Text ->
######
Foreign Debtor With U.S. Dollar-Denominated Debt Eligible for Chapter 15

In December 2013, the U.S. Court of Appeals for the Second Circuit held as a matter of first impression in Drawbridge Special Opportunities Fund LP v. Barnet (In re Barnet), 737 F.3d 238 (2d Cir. 2013), that section 109(a) of the Bankruptcy Code, which requires a debtor “under this title” to have a domicile, a place of business, or property in the U.S., applies in cases under chapter 15 of the Bankruptcy Code. The Second Circuit accordingly vacated a bankruptcy court order granting recognition under chapter 15 to a debtor’s Australian liquidation proceeding, concluding that the bankruptcy court erred in ruling that section 109(a) does not apply in chapter 15 cases and that it improperly recognized the debtor’s Australian liquidation proceeding in the absence of any evidence that the debtor had a domicile, a place of business, or property in the U.S.

However, the Second Circuit did not provide any guidance as to how extensive a foreign debtor’s property holdings in the U.S. must be to qualify for chapter 15 relief. The Barnet bankruptcy court provided one answer to that question in 2014 on remand from the Second Circuit’s ruling. In In re Octaviar Administration Pty Ltd., 511 B.R. 361 (Bankr. S.D.N.Y. 2014), the bankruptcy court found that, consistent with case law analyzing the scope of section 109 for the purpose of determining who is eligible to commence a case under chapter 11, the requirement of property in the U.S. is satisfied when the debtor has causes of action governed under U.S. law against parties in the U.S. as well as an undrawn attorney retainer maintained there.
######
Data shown ->
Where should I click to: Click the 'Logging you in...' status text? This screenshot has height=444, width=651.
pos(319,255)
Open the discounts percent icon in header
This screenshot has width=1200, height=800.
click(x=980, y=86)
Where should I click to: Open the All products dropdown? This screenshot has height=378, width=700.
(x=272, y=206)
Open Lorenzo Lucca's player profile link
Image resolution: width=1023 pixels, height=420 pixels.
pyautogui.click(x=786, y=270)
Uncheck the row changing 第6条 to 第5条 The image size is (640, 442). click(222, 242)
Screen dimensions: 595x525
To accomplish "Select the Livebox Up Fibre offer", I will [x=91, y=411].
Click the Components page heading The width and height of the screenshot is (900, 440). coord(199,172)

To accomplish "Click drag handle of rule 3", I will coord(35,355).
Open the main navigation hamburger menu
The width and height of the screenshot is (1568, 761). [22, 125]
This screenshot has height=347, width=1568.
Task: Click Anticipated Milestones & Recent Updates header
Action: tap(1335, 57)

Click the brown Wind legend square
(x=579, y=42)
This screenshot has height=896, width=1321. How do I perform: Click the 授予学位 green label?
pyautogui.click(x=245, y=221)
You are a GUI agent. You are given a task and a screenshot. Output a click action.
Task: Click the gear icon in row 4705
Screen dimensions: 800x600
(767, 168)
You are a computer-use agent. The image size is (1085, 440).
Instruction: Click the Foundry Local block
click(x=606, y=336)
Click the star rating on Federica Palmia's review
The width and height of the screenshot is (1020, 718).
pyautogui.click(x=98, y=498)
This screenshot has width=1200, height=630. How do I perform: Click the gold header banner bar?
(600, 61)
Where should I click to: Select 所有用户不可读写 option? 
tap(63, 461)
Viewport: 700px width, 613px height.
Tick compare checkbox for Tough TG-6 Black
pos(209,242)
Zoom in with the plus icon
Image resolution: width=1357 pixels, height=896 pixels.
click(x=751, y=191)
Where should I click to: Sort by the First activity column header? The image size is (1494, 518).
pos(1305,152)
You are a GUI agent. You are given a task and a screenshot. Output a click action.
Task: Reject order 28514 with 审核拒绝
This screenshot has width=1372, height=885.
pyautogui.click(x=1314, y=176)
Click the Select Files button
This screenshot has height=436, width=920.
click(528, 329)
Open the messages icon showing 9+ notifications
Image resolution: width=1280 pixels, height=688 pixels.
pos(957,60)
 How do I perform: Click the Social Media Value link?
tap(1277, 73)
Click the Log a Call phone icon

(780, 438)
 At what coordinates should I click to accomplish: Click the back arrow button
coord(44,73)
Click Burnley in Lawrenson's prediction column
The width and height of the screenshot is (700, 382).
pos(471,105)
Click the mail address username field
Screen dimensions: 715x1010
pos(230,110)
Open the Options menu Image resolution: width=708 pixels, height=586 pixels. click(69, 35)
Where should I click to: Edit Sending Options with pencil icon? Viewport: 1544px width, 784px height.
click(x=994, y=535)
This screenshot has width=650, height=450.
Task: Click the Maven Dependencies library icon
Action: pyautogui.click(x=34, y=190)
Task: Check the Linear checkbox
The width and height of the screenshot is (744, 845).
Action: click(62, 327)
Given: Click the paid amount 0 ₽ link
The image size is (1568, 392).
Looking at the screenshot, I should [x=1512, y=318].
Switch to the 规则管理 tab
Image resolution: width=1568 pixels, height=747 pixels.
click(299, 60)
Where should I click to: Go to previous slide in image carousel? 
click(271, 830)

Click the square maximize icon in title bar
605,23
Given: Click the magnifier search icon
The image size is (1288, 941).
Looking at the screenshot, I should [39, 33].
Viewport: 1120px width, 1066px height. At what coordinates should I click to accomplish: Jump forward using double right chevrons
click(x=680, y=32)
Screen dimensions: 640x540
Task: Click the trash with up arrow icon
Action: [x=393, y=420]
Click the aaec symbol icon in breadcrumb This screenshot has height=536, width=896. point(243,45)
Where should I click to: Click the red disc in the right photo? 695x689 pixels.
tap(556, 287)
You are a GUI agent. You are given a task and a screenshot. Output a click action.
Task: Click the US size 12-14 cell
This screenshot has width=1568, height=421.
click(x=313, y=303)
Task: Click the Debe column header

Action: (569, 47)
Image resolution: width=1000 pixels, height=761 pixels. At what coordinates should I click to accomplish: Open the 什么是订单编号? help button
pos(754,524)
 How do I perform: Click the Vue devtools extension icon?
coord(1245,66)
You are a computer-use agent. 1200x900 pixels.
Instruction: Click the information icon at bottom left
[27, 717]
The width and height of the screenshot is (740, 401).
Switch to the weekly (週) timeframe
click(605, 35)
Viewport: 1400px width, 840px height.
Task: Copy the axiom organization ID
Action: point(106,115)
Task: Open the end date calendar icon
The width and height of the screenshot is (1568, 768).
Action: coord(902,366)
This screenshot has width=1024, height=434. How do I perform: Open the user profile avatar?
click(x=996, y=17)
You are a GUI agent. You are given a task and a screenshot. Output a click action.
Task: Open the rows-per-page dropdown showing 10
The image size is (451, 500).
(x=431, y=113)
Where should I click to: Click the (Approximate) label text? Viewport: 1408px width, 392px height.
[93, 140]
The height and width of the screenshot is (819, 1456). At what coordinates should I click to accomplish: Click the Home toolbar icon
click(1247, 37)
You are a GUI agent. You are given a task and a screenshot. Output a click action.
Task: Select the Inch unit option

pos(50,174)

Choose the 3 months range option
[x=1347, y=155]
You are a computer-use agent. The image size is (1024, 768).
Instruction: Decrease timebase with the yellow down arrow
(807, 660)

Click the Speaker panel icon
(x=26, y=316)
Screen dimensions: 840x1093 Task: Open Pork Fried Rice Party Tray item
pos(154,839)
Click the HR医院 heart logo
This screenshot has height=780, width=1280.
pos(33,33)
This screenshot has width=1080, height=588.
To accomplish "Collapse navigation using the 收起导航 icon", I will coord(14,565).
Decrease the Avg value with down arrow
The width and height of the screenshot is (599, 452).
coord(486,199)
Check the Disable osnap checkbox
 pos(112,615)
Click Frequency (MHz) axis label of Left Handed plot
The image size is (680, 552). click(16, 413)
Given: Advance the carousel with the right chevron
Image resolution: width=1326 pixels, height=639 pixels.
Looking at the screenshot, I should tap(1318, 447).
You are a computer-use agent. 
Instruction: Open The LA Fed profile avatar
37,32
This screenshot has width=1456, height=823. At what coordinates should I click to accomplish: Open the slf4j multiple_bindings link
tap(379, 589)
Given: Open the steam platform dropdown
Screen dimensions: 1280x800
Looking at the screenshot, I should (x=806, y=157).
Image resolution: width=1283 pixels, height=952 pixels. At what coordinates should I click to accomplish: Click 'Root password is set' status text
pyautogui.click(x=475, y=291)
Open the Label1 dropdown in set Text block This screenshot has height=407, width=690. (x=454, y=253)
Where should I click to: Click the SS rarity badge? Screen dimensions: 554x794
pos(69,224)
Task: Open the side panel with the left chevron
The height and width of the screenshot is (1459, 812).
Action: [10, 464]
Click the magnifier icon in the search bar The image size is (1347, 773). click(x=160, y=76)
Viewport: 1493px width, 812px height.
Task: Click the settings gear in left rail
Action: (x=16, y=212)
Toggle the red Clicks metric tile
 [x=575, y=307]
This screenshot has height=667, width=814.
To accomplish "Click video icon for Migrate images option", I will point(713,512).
######
Short task 1 ->
In the Chapter 15 eligibility text, which court decided In re Octaviar Administration Pty Ltd. on remand?
Short task 2 ->
Carry on writing the Chapter 15 eligibility text from the end of its last sentence.
The rows have nothing to do with what comes next.

Task output 1 ->
The Barnet bankruptcy court, in the Bankruptcy Court for the Southern District of New York, decided it on remand in 2014.

Task output 2 ->
More recently, the bankruptcy court in In re Berau Capital Resources Pte Ltd, 540 B.R. 80 (Bankr. S.D.N.Y. 2015), had an opportunity to consider what qualifies as U.S. property for the purposes of chapter 15 eligibility and venue. In Berau, the court ruled that a debtor which had been granted a Singapore debt moratorium was eligible to file a chapter 15 case in the Southern District of New York, even though the debtor did not have a place of business in the U.S., because: (i) the debtor had deposited a retainer with its New York City attorneys; (ii) the debtor had $450 million in U.S. dollar-denominated debt issued under an indenture governed by New York law with a New York choice of forum clause; (iii) the debtor had appointed an authorized agent for the service of process in New York; and (iv) the debt was in default when the debtor’s foreign representative filed the chapter 15 case.   

Who May Be a Debtor Under Chapter 15?

Section 109(a) of the Bankruptcy Code provides that, “[n]otwithstanding any other provision of this section, only a person that resides or has a domicile, a place of business, or property in the United States, or a municipality, may be a debtor under [the Bankruptcy Code].” Section 101(13) defines a “debtor” as a “person [which includes a partnership or corporation] or municipality concerning which a case under [the Bankruptcy Code] has been commenced.” Section 103(a) provides that “this chapter”—i.e., chapter 1, including sections 101(13) and 109(a)—“appl[ies] in a case under chapter 15.”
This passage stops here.